(Stored data entries)
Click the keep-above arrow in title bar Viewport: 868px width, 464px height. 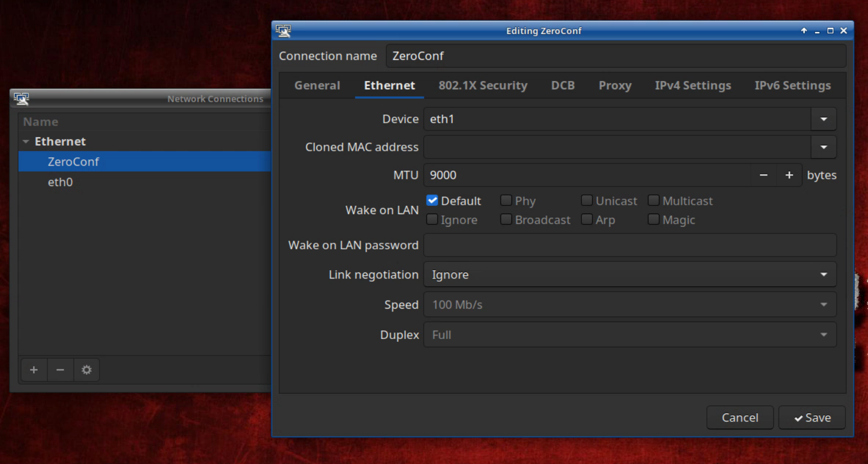[x=804, y=31]
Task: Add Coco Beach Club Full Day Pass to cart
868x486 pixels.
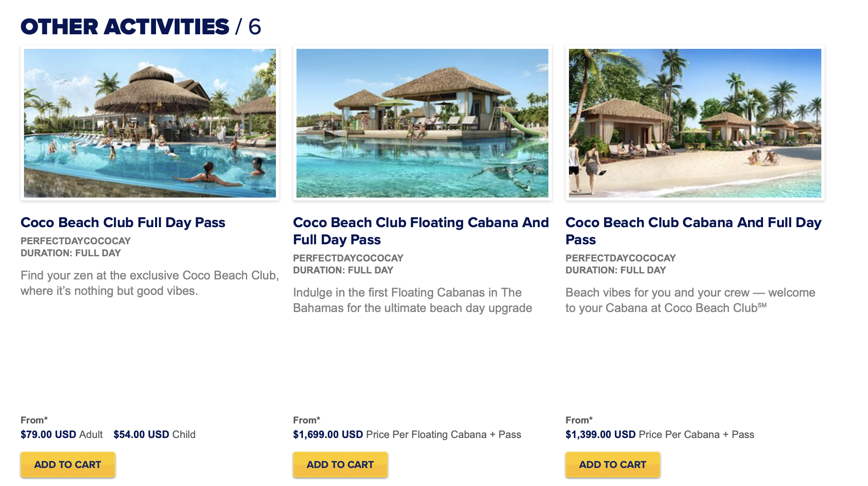Action: (x=68, y=465)
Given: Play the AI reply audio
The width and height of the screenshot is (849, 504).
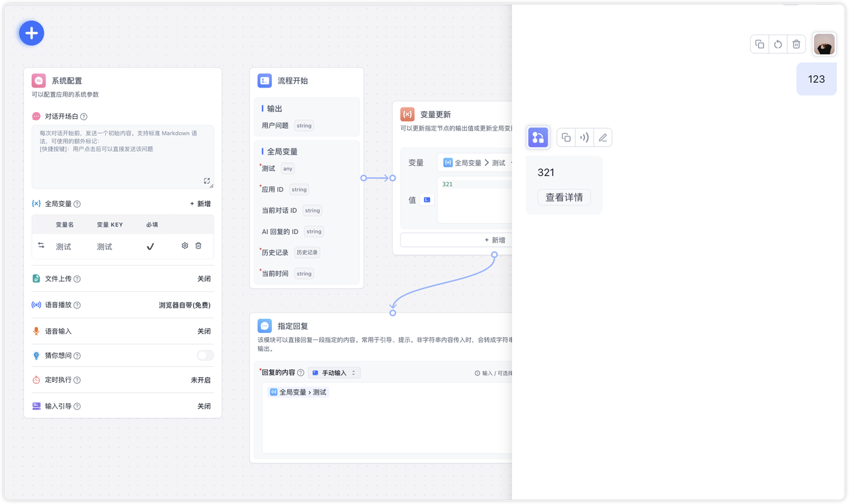Looking at the screenshot, I should click(x=584, y=138).
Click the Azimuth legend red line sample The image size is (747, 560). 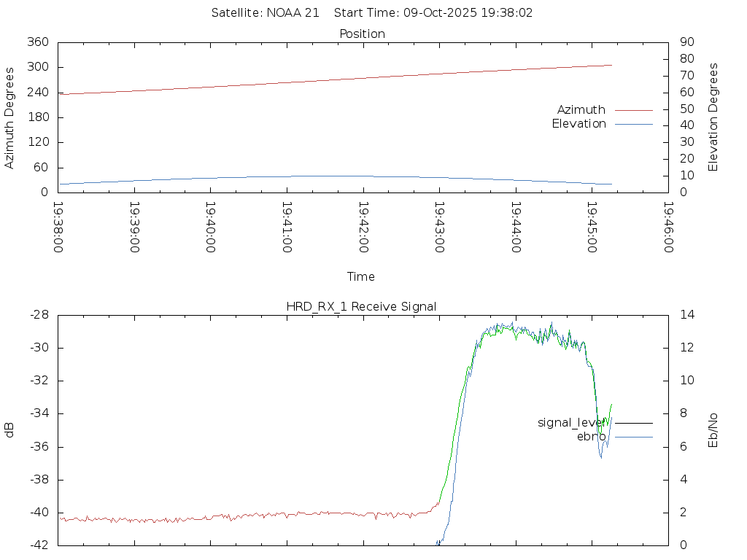(633, 110)

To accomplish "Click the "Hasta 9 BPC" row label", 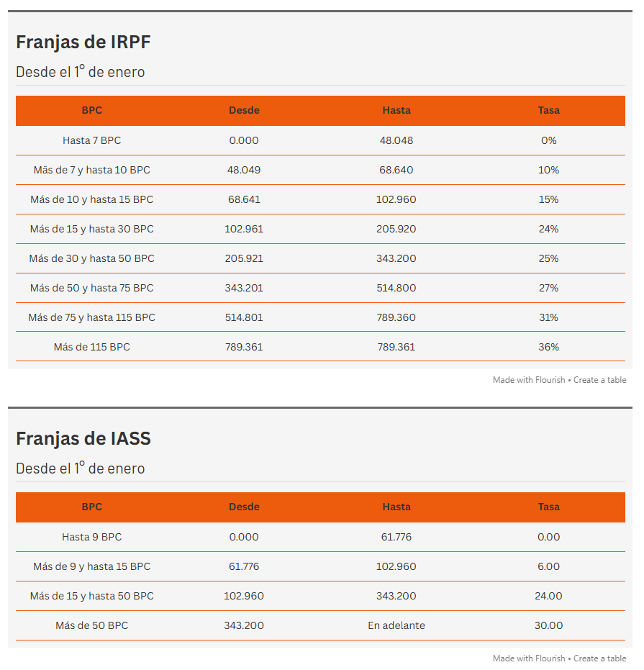I will 92,538.
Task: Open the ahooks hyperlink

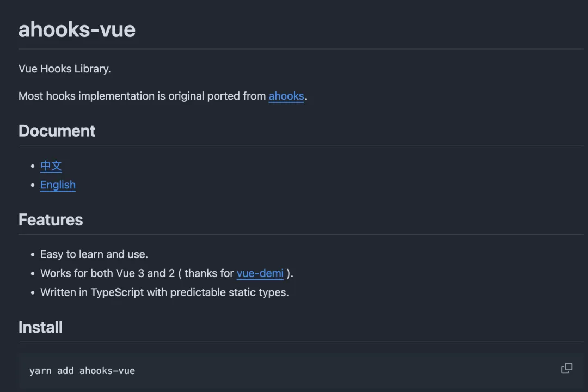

▶ _Exercise objective_
Looking through the data above, copy out each line in which the string "Task" occurs.

▶ _Result of this exercise_
Task: Add Coco Beach Club Full Day Pass to cart
Task: Open the ahooks hyperlink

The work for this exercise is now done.